Streaming real-time data into an LLM and communicating its continuously generated results with a clean, frictionless interface for our target demographic—senior citizens, who are primarily the most susceptible to these telephone attacks—was a huge lesson and experience in dealing with threading, parallel programming and integrating inference models with the power of real-time, dynamic data as opposed to the static forms each of us have typically used in projects outside of this hackathon.

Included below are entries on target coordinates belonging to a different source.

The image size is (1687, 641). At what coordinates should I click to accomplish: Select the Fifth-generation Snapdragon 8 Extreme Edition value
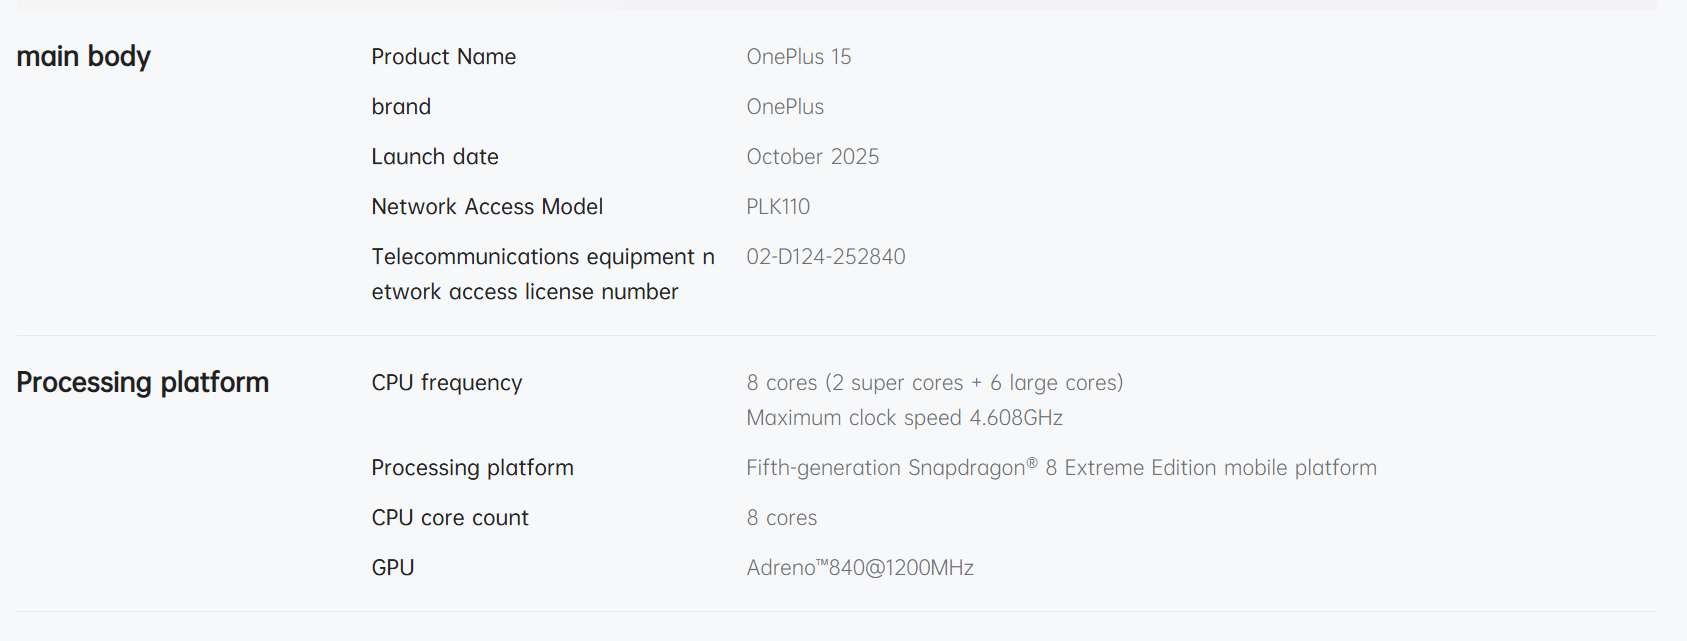click(x=1061, y=468)
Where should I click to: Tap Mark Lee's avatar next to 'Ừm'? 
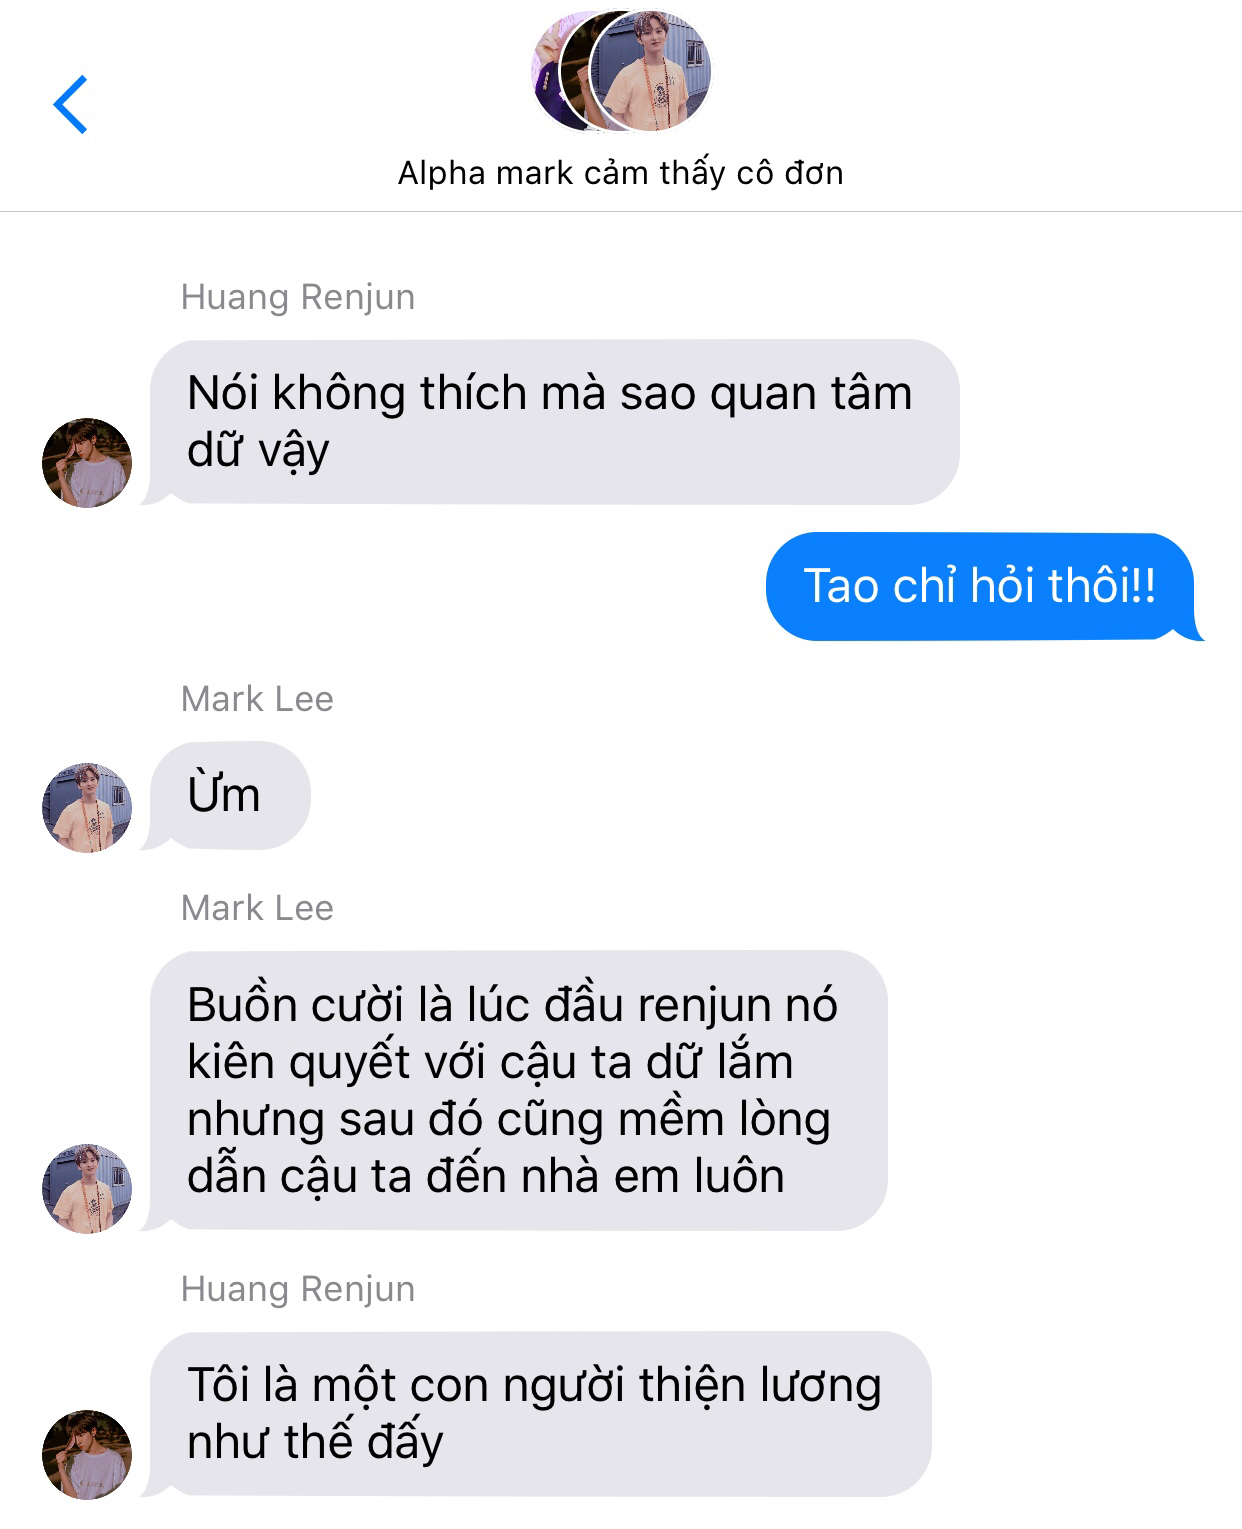click(x=87, y=808)
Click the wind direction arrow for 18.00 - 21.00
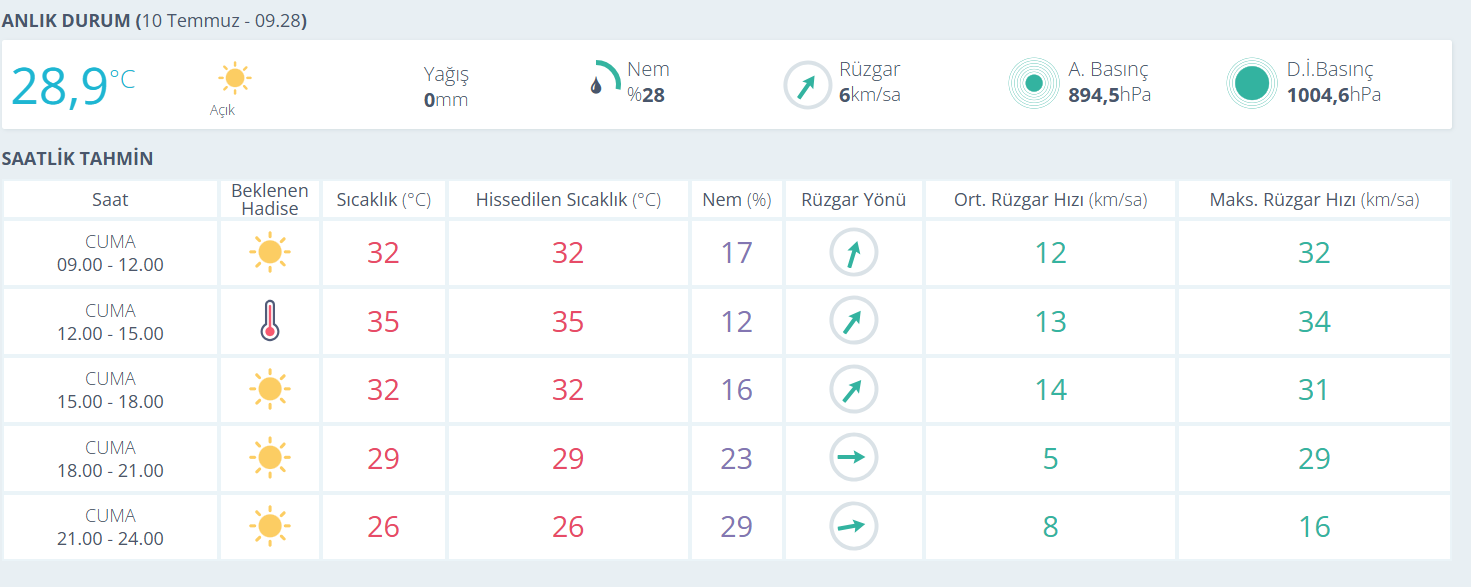The height and width of the screenshot is (587, 1471). 854,458
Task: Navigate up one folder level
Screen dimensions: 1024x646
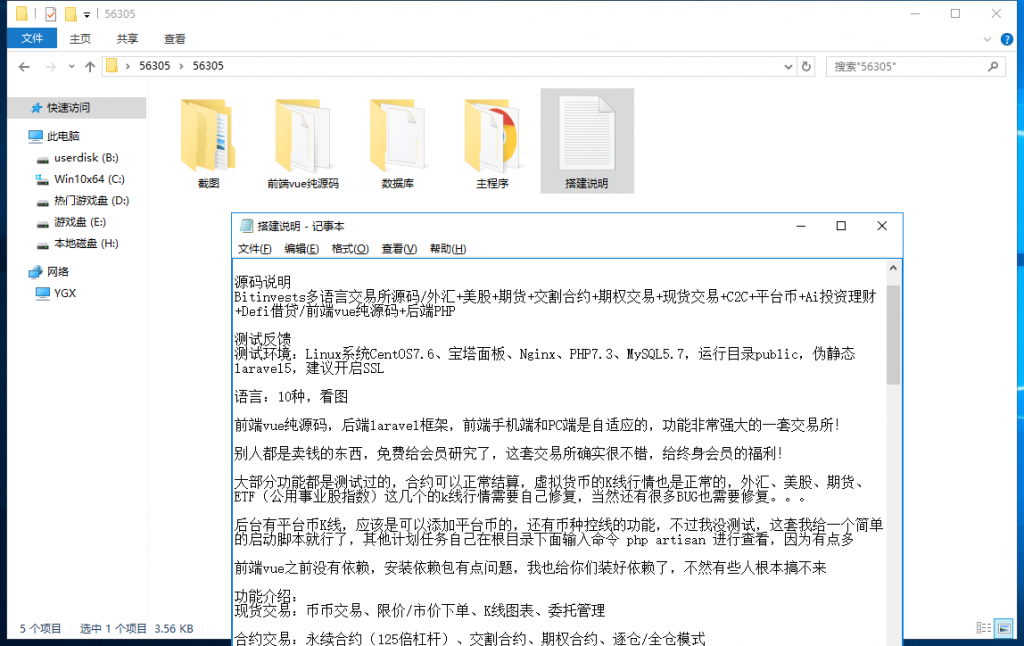Action: click(91, 67)
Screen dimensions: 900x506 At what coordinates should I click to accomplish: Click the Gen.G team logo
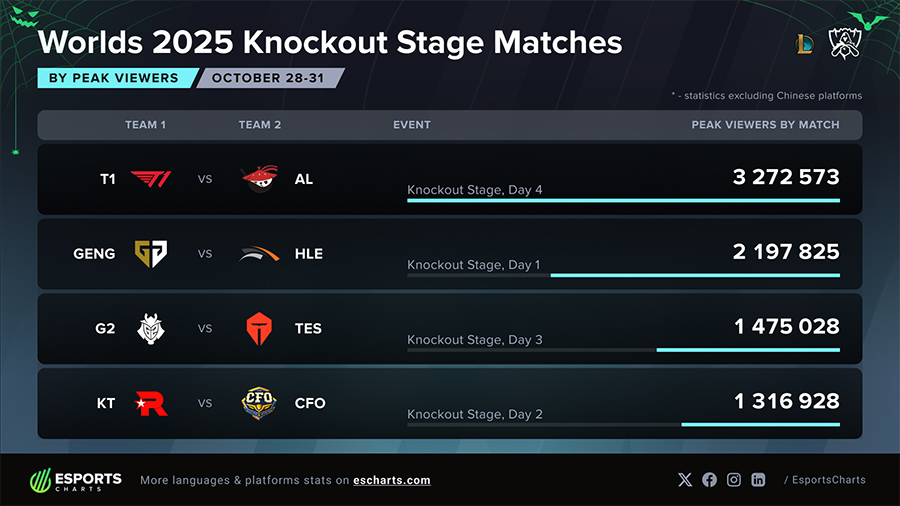[151, 254]

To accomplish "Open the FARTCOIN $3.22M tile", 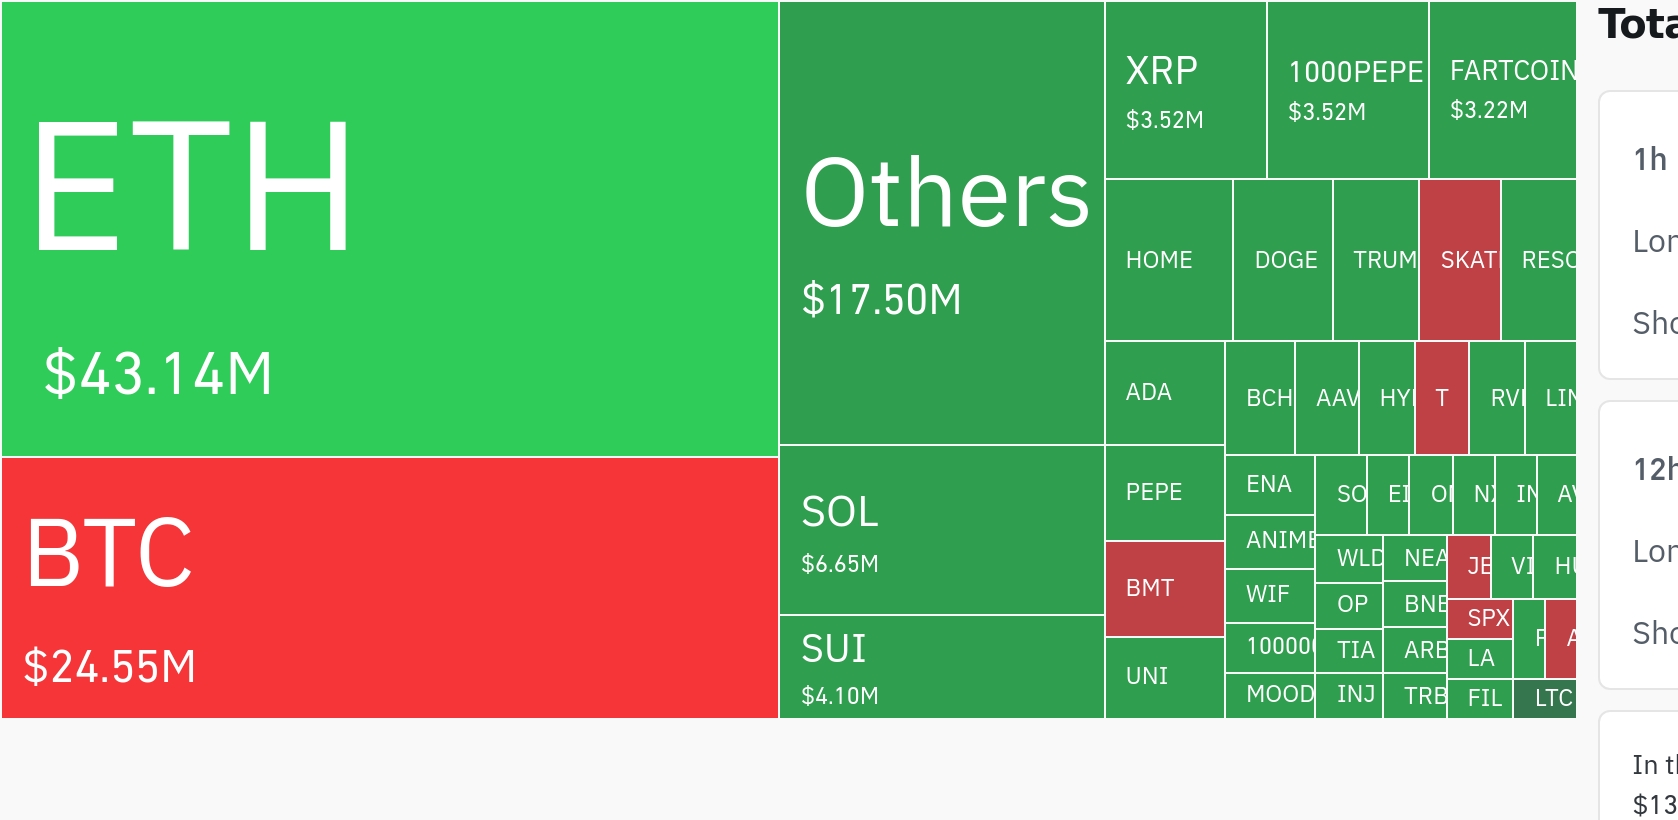I will pos(1503,90).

In particular, dealing with the platform restrictions of calling on iOS vs Android due to tight handles by carriers led us to innovate tremendously with our UI/UX flow and the control flow of our core program. Taking small pivots when we hit roadblocks with instances like call forwarding on iOS and chunking data intelligently to prevent overflowing our inference model with an overwhelming number of requests from streamed, noisy data taught us a lot about dealing with volatile data in-flow and finding technical innovations that move us forward towards our solution quickly.

What's next for Shascam

Alongside providing reasoning for why an attack may potentially be from a scammer, making it possible to categorize different scams experienced by users with respect to recency of certain scripts being experienced or tricks by scammers on call is a goal we have to help slowly educate users about the types of trends they are experiencing and are most susceptible to, introducing a form of personalization of what risks they may be putting themselves in during such conversations.

Another area we want to continue in is finetuning. Specifically, we want to finetune an LLM on clean and diverse data which, due to the time constraints and resource constraints, we weren’t able to create and find during the hackathon.